Nach wie vor werden Dienststellenteile oder sogar ganze Unternehmen der öffentlichen Hand in privatrechtlich organisierte Unternehmen überführt, beispielsweise mit der Gründung einer Gesellschaft mit beschränkter Haftung (GmbH) oder sogenannter gemeinnütziger GmbHs. Was hier zu beachten ist und welche Besonderheiten für die Gleichstellungsbeauftragten oder Frauenbeauftragte in diesen Unternehmen gelten, habe ich Ihnen hier zusammengestellt.

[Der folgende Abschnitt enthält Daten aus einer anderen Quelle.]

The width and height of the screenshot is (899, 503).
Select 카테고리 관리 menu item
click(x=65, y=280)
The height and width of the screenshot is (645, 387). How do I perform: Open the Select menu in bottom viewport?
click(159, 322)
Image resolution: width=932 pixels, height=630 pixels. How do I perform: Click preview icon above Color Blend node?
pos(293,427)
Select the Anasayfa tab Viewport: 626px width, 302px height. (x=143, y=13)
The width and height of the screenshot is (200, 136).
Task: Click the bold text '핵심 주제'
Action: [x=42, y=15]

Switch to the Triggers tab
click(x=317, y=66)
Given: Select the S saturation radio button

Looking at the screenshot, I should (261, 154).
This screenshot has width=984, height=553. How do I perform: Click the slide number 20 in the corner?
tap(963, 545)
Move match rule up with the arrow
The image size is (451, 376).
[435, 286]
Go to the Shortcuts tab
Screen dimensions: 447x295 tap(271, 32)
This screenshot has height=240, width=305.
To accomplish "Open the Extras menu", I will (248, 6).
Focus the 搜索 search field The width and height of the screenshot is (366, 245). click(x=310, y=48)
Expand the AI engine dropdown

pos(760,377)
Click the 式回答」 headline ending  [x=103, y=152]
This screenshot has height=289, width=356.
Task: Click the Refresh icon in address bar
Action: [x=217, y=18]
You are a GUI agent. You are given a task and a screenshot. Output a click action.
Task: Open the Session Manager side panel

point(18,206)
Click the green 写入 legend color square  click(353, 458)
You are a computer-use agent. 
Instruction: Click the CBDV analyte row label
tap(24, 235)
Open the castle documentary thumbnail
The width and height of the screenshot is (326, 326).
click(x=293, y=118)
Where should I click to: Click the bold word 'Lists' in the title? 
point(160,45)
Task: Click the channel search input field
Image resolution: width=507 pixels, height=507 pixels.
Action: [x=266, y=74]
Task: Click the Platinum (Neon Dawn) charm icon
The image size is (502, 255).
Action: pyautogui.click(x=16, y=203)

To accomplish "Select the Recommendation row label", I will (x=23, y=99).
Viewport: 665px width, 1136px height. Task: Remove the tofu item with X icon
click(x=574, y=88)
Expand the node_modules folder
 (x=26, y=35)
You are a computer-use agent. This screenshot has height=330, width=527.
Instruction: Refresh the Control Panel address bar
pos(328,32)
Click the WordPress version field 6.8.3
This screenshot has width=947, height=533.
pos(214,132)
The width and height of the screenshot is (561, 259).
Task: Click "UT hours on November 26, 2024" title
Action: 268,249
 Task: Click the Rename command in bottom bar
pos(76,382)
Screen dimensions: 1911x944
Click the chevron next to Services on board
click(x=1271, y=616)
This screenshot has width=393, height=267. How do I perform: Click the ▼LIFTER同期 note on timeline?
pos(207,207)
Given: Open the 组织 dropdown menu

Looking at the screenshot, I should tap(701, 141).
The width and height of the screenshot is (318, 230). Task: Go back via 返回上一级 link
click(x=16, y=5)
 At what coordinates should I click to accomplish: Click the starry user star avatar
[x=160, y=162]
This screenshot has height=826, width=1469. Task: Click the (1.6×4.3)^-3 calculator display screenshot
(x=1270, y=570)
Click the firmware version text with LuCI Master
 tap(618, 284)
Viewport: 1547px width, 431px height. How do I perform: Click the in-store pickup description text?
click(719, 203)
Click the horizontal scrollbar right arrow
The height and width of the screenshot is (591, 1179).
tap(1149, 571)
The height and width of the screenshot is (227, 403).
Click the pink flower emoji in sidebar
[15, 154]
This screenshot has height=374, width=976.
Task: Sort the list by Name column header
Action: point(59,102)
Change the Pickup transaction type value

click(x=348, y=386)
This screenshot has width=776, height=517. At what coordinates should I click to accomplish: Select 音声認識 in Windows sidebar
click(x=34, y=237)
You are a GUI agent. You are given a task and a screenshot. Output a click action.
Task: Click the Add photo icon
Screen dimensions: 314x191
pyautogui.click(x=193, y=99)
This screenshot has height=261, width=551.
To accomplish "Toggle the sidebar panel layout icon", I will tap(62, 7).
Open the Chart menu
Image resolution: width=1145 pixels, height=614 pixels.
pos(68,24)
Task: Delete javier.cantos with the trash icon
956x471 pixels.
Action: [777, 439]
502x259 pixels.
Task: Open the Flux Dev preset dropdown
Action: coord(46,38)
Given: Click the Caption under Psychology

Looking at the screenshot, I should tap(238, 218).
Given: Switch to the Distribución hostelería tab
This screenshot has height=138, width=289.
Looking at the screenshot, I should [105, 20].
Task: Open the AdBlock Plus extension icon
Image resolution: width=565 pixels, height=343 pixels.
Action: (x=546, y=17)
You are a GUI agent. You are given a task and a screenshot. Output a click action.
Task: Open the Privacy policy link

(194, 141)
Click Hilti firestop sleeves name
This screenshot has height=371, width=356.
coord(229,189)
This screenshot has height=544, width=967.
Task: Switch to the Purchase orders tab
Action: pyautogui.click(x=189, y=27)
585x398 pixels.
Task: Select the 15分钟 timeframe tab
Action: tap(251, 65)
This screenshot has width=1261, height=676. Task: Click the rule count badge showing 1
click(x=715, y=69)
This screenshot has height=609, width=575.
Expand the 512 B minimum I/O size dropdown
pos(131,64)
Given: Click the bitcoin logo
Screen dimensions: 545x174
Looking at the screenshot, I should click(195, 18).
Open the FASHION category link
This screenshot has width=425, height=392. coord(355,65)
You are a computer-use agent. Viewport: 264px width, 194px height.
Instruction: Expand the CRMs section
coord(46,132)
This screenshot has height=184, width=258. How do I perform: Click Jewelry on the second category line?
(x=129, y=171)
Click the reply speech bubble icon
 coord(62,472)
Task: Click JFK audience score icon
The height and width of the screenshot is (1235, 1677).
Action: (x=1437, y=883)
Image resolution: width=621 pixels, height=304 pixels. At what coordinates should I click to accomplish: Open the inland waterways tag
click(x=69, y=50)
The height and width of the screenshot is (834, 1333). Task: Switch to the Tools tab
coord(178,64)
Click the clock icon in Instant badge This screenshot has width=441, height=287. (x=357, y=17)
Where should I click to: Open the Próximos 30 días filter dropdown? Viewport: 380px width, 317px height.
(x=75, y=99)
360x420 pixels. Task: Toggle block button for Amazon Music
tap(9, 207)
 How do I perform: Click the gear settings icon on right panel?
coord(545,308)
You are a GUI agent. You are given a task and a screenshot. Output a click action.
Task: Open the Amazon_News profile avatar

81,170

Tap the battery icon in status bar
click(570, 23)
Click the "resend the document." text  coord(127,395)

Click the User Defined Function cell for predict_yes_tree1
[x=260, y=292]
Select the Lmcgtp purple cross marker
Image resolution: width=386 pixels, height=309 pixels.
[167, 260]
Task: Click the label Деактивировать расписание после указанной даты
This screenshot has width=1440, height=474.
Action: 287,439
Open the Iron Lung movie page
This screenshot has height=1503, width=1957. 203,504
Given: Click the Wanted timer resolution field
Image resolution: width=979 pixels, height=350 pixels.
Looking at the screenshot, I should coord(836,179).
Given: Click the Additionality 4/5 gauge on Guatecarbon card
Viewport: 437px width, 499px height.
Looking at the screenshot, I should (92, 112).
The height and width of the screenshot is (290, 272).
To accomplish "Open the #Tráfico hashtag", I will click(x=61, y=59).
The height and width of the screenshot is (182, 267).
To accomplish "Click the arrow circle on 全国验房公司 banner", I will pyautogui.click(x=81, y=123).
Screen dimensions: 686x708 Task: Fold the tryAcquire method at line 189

Immer wieder werde ich in meiner anwaltlichen Tätigkeit zur Beratung hinzugezogen, wenn ein Dienststellenteil oder gar die ganze Dienststelle des öffentlichen Dienstes umstrukturiert und in einer privatrechtlichen Gesellschaftsform fortgeführt wird. Gutes Beispiel ist hier die Privatisierungswelle, die die früher öffentlich-rechtlichen Krankenhäuser traf, die heute häufig als sogenannte gemeinnützige GmbHs weitergeführt werden.
Bei einer Privatisierung ist immer die Frage, ob das jeweilige Gleichstellungsgesetz weitergilt oder aber zur Gleichstellung z. B. eine Betriebsvereinbarung geschlossen werden muss. Ob das Gleichstellungsgesetz in der privatisierten Einrichtung weiterhin direkte oder auch eine analoge Anwendung findet, ergibt sich aus dem Gesetz selbst.
Sieht das jeweilige Gleichstellungsgesetz eine solche Anwendung im privatisierten Unternehmen nicht vor, so sind die Tarifparteien gefragt, im überleitenden Tarifvertrag – der die Überleitung in ein privatrechtliches Unternehmen rechtlich ausgestaltet – eine entsprechende Regelung zu treffen.
Eine weitere Möglichkeit ist es, die Anwendung der gleichstellungsrechtlichen Regelungen über eine Betriebsvereinbarung festzulegen und so den Sinngehalt der Frauengleichstellungsgesetze mit in die Privatwirtschaft „hinüberzuretten“.
Meine Empfehlung
TiPP: Schließen Sie eine Betriebsvereinbarung
Wurde bei Ihnen eine Privatisierung durchgeführt, sollten Sie die Anwendung des bisher geltenden Frauengleichstellungsgesetzes in analoger Anwendung in einer Betriebsvereinbarung regeln. Natürlich können Sie auch per Regelungsabrede vereinbaren, dass das bisherige Gleichstellungsgesetz weiter zur Anwendung kommt.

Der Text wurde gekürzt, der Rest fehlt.